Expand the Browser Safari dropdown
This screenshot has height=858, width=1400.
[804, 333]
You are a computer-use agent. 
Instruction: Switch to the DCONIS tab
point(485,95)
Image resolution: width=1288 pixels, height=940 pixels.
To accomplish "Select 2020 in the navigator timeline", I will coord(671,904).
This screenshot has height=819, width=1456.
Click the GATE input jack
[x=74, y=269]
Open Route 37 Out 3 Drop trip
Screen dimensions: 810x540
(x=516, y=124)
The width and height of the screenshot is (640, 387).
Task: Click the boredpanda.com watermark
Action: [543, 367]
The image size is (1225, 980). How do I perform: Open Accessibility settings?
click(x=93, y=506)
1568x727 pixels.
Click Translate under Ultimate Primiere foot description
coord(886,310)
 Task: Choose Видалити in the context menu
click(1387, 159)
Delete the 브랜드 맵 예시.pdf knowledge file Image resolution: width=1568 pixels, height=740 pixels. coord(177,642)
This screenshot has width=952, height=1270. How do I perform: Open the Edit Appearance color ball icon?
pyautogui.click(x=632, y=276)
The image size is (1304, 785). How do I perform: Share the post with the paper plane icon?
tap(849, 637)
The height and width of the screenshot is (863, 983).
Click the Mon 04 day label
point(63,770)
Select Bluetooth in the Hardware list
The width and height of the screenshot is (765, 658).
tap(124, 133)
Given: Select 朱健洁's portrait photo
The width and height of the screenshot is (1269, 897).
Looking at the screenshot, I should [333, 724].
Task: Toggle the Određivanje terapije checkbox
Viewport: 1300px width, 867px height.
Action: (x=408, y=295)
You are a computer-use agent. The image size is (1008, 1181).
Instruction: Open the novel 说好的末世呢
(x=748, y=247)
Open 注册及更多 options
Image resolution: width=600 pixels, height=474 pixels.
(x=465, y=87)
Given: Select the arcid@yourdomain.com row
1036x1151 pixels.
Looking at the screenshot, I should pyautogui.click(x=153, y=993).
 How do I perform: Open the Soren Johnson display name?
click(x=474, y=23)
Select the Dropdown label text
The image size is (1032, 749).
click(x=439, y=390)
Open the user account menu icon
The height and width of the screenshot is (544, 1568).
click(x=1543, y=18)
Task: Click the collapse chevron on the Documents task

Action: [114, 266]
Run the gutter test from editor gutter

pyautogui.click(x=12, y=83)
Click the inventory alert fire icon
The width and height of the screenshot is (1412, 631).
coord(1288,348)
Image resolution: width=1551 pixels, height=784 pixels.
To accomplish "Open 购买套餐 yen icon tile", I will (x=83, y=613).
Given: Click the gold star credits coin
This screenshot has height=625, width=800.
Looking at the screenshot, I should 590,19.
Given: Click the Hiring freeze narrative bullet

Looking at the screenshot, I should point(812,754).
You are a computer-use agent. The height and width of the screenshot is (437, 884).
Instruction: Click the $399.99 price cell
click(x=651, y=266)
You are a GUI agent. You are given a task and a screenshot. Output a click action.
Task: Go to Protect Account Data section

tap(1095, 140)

· · · · · · ·

## [EXERCISE BRIEF]
Please rewrite the entries from the line containing "Given: Select 朱健洁's portrait photo" through the end of the entries, swapping "collapse chevron" for "expand arrow" and leaving everything else unchanged. Give only that stretch.

## [REPLY]
Given: Select 朱健洁's portrait photo
The width and height of the screenshot is (1269, 897).
Looking at the screenshot, I should [333, 724].
Task: Toggle the Određivanje terapije checkbox
Viewport: 1300px width, 867px height.
Action: (x=408, y=295)
You are a computer-use agent. The image size is (1008, 1181).
Instruction: Open the novel 说好的末世呢
(x=748, y=247)
Open 注册及更多 options
Image resolution: width=600 pixels, height=474 pixels.
(x=465, y=87)
Given: Select the arcid@yourdomain.com row
1036x1151 pixels.
Looking at the screenshot, I should pyautogui.click(x=153, y=993).
 How do I perform: Open the Soren Johnson display name?
click(x=474, y=23)
Select the Dropdown label text
The image size is (1032, 749).
click(x=439, y=390)
Open the user account menu icon
The height and width of the screenshot is (544, 1568).
click(x=1543, y=18)
Task: Click the expand arrow on the Documents task

Action: [114, 266]
Run the gutter test from editor gutter

pyautogui.click(x=12, y=83)
Click the inventory alert fire icon
The width and height of the screenshot is (1412, 631).
coord(1288,348)
Image resolution: width=1551 pixels, height=784 pixels.
To accomplish "Open 购买套餐 yen icon tile", I will (x=83, y=613).
Given: Click the gold star credits coin
This screenshot has height=625, width=800.
Looking at the screenshot, I should 590,19.
Given: Click the Hiring freeze narrative bullet

Looking at the screenshot, I should point(812,754).
You are a computer-use agent. The height and width of the screenshot is (437, 884).
Instruction: Click the $399.99 price cell
click(x=651, y=266)
You are a GUI agent. You are given a task and a screenshot. Output a click action.
Task: Go to Protect Account Data section

tap(1095, 140)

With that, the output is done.